In another case, “Fagerberg” shows the largest list in all studies, is the 2nd most distant in hierarchical clustering, and contributes the most to the low-quantity genes in Fig 5A. Similar to “Shyamsundar”, the study of Fagerberg et al. was not focusing on HK genes but tissue specific expression. Even though all the genes in the “Fagerberg” list had been detected in all the tissues used in their study, Fagerberg et al. did not apply the Type II definition to stringently filter genes with potentially leakage expression for the consideration of HK genes.

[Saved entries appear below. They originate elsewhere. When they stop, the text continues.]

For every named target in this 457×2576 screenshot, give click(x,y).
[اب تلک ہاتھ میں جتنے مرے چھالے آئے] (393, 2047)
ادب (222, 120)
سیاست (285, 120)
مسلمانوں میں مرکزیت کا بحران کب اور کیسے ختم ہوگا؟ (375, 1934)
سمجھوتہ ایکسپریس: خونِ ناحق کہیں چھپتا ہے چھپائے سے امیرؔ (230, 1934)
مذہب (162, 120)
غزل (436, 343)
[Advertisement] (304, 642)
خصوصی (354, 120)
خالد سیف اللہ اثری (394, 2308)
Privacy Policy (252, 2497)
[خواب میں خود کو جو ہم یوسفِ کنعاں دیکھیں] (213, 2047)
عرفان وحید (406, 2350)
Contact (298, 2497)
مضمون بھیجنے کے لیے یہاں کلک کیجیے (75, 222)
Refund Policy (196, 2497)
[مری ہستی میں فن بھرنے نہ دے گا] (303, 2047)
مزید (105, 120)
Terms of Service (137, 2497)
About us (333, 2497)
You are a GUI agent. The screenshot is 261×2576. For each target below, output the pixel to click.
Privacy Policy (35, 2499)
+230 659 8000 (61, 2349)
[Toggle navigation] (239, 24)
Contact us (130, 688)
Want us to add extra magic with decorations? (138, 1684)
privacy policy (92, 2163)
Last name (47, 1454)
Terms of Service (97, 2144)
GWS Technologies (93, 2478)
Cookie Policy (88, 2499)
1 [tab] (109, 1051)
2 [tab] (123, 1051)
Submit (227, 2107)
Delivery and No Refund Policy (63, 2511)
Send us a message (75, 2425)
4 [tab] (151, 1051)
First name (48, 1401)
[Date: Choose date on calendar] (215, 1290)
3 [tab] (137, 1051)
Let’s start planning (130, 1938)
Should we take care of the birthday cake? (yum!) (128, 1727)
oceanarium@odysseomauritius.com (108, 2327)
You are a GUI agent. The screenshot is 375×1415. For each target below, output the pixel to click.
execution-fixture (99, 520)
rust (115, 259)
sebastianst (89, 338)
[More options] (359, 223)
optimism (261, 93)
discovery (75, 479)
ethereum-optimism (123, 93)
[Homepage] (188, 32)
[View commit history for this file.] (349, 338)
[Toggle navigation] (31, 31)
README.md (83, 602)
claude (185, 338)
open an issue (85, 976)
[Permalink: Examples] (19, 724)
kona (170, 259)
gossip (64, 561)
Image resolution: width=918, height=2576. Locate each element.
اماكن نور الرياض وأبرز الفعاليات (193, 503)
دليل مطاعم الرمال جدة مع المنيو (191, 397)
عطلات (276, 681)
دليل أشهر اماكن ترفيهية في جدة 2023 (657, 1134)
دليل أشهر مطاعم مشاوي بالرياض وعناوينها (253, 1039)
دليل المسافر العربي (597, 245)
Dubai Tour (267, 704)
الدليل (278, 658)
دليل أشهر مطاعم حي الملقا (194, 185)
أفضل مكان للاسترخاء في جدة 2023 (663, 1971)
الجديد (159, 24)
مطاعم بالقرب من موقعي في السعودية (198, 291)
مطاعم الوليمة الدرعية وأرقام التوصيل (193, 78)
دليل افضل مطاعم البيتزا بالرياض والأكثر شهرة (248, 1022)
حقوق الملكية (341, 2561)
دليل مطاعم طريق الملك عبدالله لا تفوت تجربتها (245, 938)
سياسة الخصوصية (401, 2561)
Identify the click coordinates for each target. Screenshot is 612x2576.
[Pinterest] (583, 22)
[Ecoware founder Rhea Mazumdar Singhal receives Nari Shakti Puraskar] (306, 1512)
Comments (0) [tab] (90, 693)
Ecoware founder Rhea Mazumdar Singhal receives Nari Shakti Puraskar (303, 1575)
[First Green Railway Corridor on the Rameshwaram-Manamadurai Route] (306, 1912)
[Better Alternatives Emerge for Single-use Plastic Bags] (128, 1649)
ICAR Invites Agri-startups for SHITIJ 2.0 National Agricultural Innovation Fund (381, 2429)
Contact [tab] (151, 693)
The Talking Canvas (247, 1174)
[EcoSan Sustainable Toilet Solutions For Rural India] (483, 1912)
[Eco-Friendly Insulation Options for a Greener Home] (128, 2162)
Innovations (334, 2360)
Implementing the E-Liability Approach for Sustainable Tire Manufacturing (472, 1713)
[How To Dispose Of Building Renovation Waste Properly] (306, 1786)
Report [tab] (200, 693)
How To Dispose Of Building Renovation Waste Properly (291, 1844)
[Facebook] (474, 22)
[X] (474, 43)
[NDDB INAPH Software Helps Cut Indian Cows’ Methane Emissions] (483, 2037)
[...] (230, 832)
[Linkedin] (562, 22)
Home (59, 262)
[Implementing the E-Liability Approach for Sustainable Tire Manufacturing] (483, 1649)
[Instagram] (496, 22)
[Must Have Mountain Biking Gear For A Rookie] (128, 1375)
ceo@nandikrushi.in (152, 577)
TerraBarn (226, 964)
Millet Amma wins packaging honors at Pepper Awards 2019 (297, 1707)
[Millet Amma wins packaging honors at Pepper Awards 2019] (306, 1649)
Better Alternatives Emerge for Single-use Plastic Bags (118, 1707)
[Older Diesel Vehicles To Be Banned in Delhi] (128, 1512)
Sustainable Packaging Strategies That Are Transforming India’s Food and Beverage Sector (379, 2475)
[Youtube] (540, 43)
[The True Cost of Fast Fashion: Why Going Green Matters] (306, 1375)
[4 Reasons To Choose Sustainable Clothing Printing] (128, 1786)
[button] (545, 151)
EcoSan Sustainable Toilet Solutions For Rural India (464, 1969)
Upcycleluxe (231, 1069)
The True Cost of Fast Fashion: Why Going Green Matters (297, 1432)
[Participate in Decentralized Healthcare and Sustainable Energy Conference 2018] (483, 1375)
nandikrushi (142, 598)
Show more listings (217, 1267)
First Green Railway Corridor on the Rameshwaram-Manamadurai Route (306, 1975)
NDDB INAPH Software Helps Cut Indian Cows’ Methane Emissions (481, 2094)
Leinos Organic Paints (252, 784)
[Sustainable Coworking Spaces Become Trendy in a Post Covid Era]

In addition, Podder et al. also employed slightly different filtering criteria than others to derive their HK genes even though they had followed Type II definition. In their study, instead of applying separate filtering parameters for constitutive and stable expression, they used tissue specificity index τ [28] to consider the two factors simultaneously. In addition, Podder et al. used a relatively low cutoff, i.e. τ < 20%, to filtering HK genes. As a result, their study showed obvious deviation from the rest in various analyses. For example, “Podder” has the lowest overall similarity ratio in pairwise comparison, is the 3rd distant study in hierarchical clustering (Fig 3), and ranks the 3rd in leave-out deviation analysis (Table 1). The clear isolation of “Shyamsundar”, “Fagerberg”, and “Podder” from the rest in Fig 3 suggests the impact of definition to the HK-gene result and also demonstrates the sensitivity and reliability of our analyses.

Complexity in the cause of the discrepancy

After identifying the definition influence, we had anticipated that the removal of these highly deviated studies can drastically increase the common-gene number. However, the removal of the top two most deviated lists (“Shyamsundar” and “Podder”) in leave-out analysis (Fig 1) only slightly increased the common genes from 1 to 20. The gain of common genes in leave-out analysis surpassed that in DB analysis, only when the majority of studies (12 out of 15 studies) were dropped. This result indicates that the cause to the observed discrepancy spreads across all studies. In another words, the divergence among datasets is complex and is contributed by more factors than the definition itself.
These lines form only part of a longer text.